そんなひいきだ……ずるい。どうして僕だけ注意されるのか。先輩たちだって乗っているじゃないか。
僕はおもわずちょっぴり涙目になった。
「あれは椅子の代わりです」
僕は苦肉の策としてバランスボールを指さす。
課長は、大きなため息をついてエービーコンビと僕を見比べた。
「おまえもとうとうあっち側にいってしまったか」
課長はがっくりと肩を落としてドアを閉めていった。
僕はお説教から突然解放され、ぽかんとした。
エー先輩は「おめでとう。これで君も特別対策班確定だ」 と喜び、ビー先輩は「いい後輩ができた。おお、そうだ、おまえ、名前なんだっけ」と聞いた。
「はい、幕内新之助です」
「かっこいい名前だな」
ビー先輩はほほ笑んだ。初めてビー先輩の悪意のない笑顔を見た気がした。 意外にキュートに笑うじゃないか。

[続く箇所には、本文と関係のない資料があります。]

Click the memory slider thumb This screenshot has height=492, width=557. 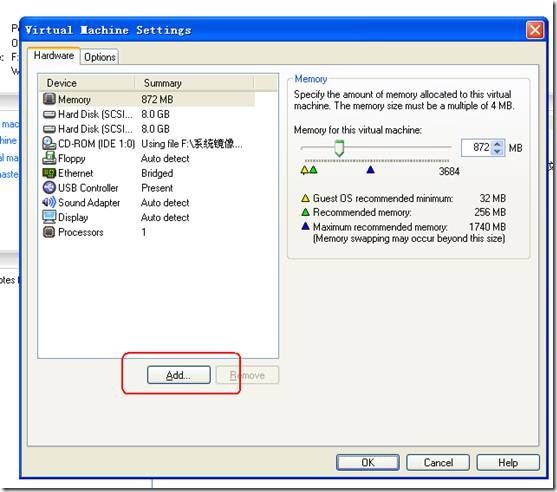coord(339,148)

エー先輩は天使のようで人たらしだし、ビー先輩は筋トレばかりと思っていたが……案外いい人だったのかもしれない。
でも僕がそう思ったのは内緒だ。
「じゃ、新ちゃんってことだね」
エー先輩が僕の肩の上に手を置いた。
「ようこそ! 捜査二課特別対策班へ。おめでとう! 配属決定」
エー先輩とビー先輩は「これはプレゼントだ」と言って、ダンボ―ルひと箱を僕にくれた。
僕は思わぬプレゼントで気持ちが高ぶった。
「あ、ありがとうございます!」
僕は喜び勇んで箱を開けた。
中にはロングライフパンがびっしり詰まっていた。
「体調管理も仕事のうち、残業夜食も仕事のうち。毎日事件は起こらない」
「脳トレ、筋トレ仕事だよ、日常にこそ努力が必要」
二人の頼もしい先輩がそっと僕のそばでささやいた。